IBSS support will be dropped as described in #1747. This issue will likely not be resolved in Gluon. The issue I've opened in ath10-ct still remains open. Thus it might get fixed at some point, but there won't be a Gluon-release with this fix.

Thus I think this can be closed now.

rotanid commented 5 years ago

@CodeFetch for now it's a known issue in the current and next Gluon release.

CodeFetch commented 5 years ago

Okay.

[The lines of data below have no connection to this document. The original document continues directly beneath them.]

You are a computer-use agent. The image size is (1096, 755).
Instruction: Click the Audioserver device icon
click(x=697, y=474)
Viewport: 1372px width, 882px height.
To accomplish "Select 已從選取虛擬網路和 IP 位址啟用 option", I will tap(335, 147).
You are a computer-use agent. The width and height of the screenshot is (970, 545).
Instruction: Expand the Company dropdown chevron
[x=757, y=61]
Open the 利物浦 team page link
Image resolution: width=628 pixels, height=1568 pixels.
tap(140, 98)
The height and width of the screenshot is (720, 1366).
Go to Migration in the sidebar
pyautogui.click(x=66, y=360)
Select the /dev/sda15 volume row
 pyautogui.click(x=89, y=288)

I've thought that it won't get fixed is a reason for closing it as "won't fix".

mweinelt commented 5 years ago

"Won't fix" is a reasonable assumption, so let me tag it like this.

mweinelt commented 5 years ago

With the deprecation of IBSS meshing in the v2019.2 release cycle this issue is out of scope for Gluon.

Please migrate to 802.11s in a timely fashion.